More than 6 inches of rain fell overnight until Thursday morning, leaving the streets under water. Several inches were expected on Friday and National Weather Service forecasters warned that heavy rain and flooding could continue all weekend long.
Beshear advised people to stay in a safe place, whether with family in a non-flood zone or in a hotel.
In Perry County, 20 people were missing early Thursday, Deputy Sheriff Scott Sandlin said. The region has been hit by major flooding, with several bridges and roads covered in water and other structures destroyed, he said.

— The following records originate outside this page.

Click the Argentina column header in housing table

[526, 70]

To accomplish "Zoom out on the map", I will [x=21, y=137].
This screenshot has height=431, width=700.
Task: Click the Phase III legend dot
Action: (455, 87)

An 81-year-old Perry County woman was one of those who died in the flooding, Beshear said. Information on the other seven people who died was not immediately available.
“Guys, I don’t know how much rain Buckhorn can handle,” Marlene Abner Stokely said in a video she posted to Facebook, showing how Squabble Creek overflowed and flooded a historic church in Kentucky. “You can see he’s pretty much taken over.”
In Breathitt County in eastern Kentucky, floodwaters blanketed roads and inundated homes and businesses. A volunteer fire department had to abandon its flooded station, authorities said.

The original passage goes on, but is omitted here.